> [STORED DATA]
----------------------------------------
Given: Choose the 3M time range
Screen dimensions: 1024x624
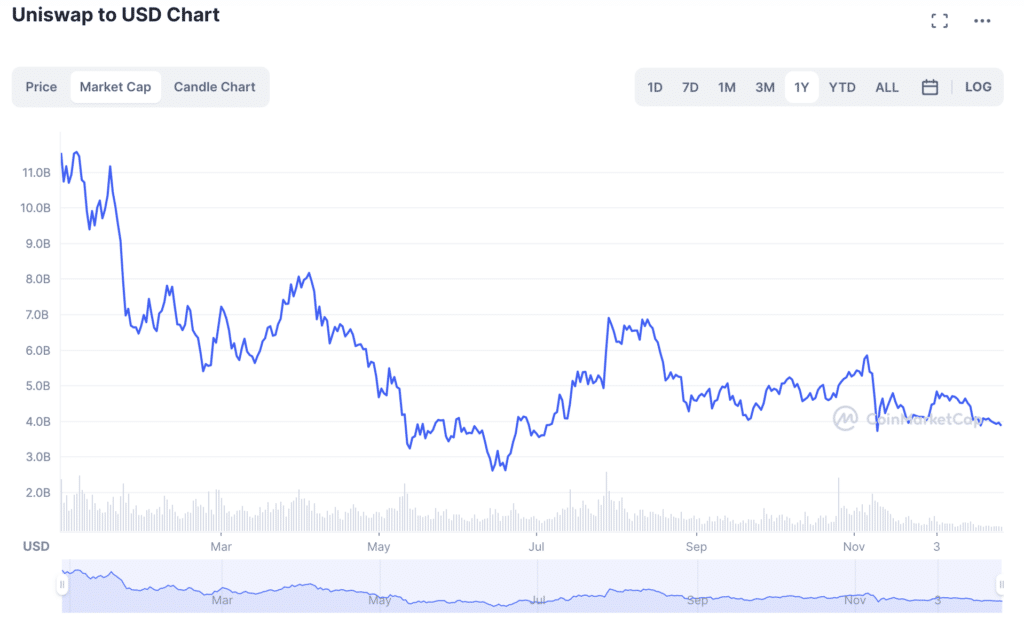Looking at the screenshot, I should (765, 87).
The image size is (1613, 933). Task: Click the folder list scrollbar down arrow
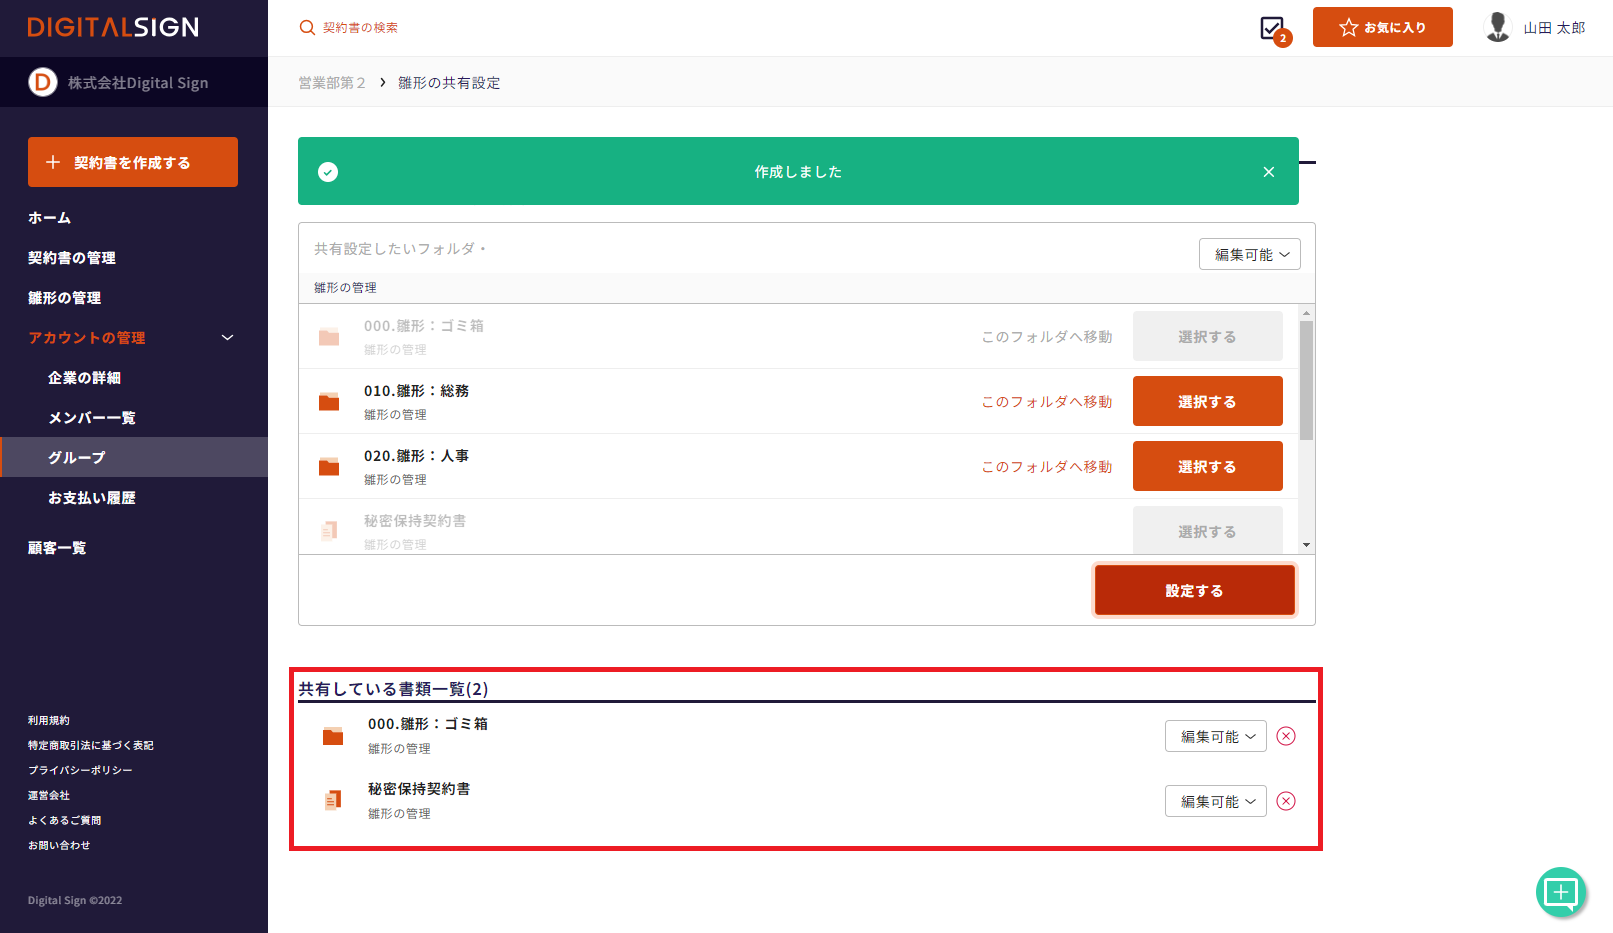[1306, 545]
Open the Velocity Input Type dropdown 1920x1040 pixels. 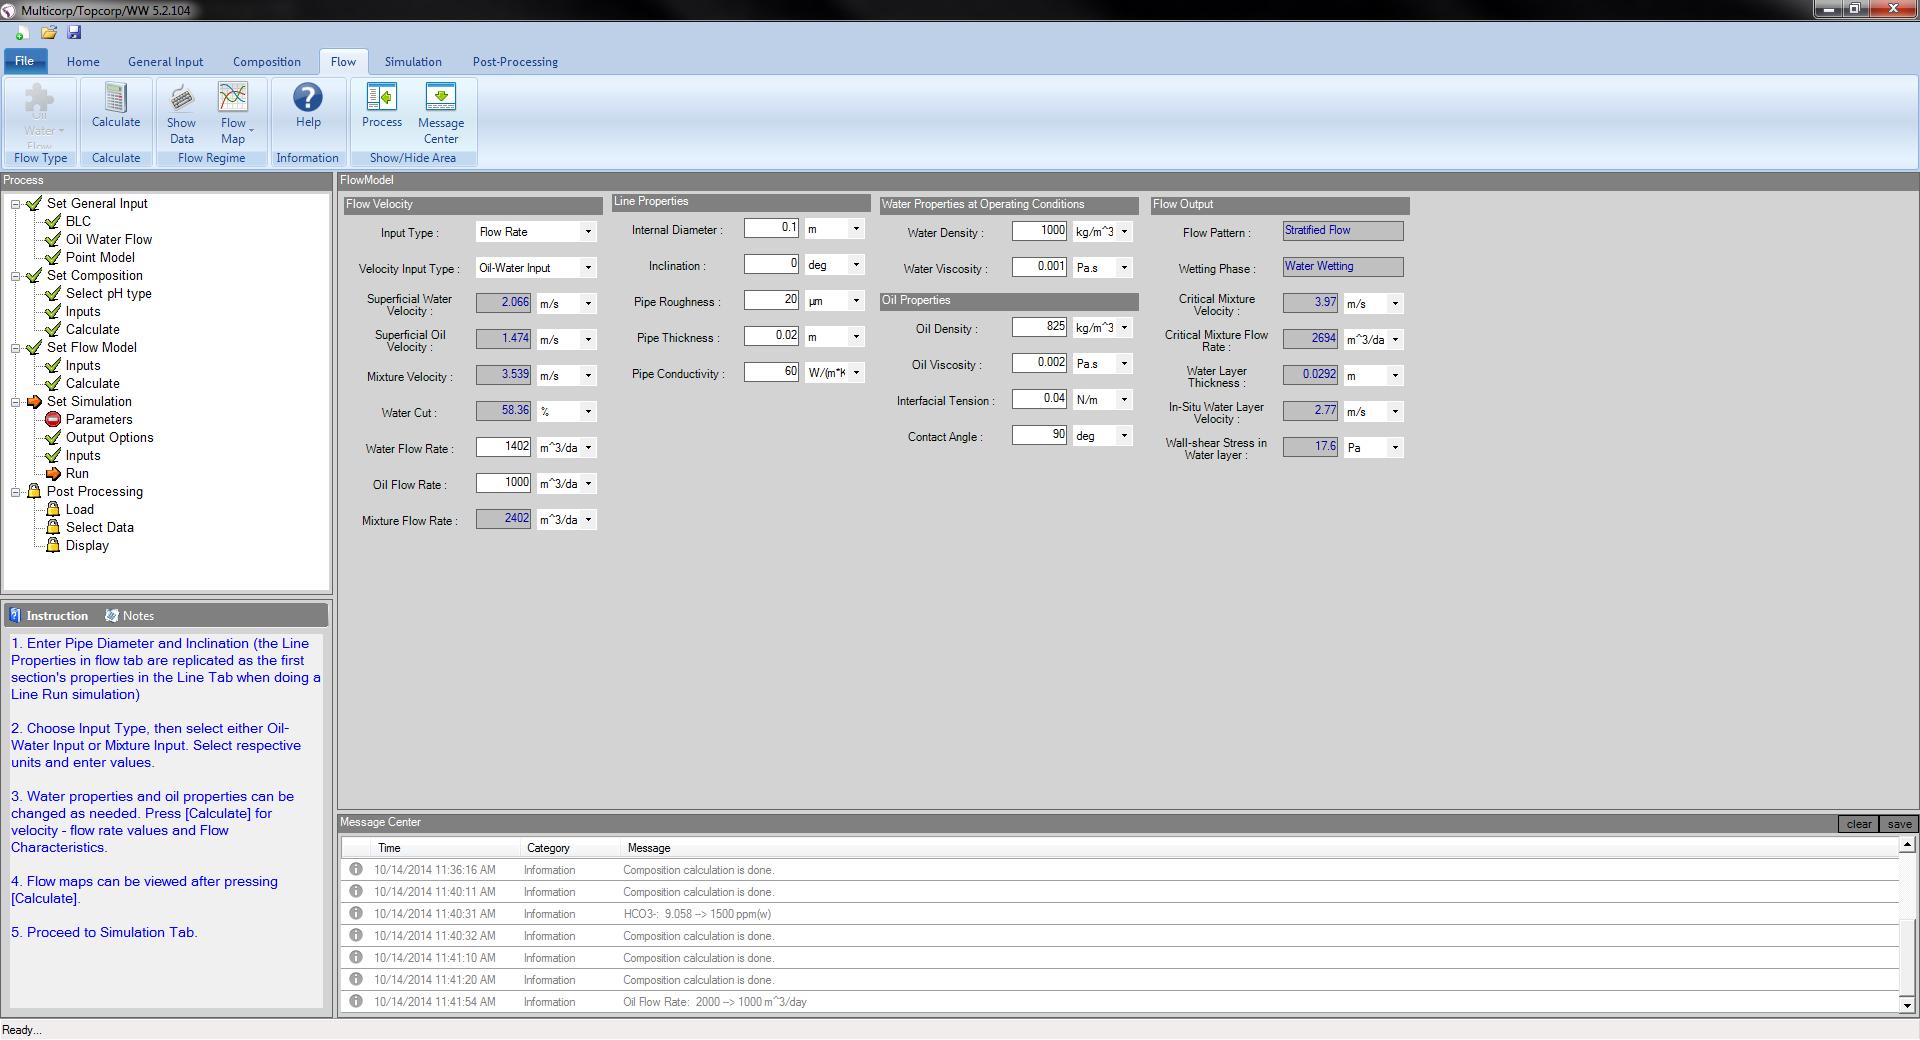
----------------------------------------
> [WHAT IS EXPECTED] Print the entire listing precisely as written, omitting the images it holds.

> [ANSWER TO THE PROBLEM]
Given: Choose the 3M time range
Screen dimensions: 1024x624
Looking at the screenshot, I should (765, 87).
The image size is (1613, 933). Task: Click the folder list scrollbar down arrow
[1306, 545]
Open the Velocity Input Type dropdown 1920x1040 pixels. 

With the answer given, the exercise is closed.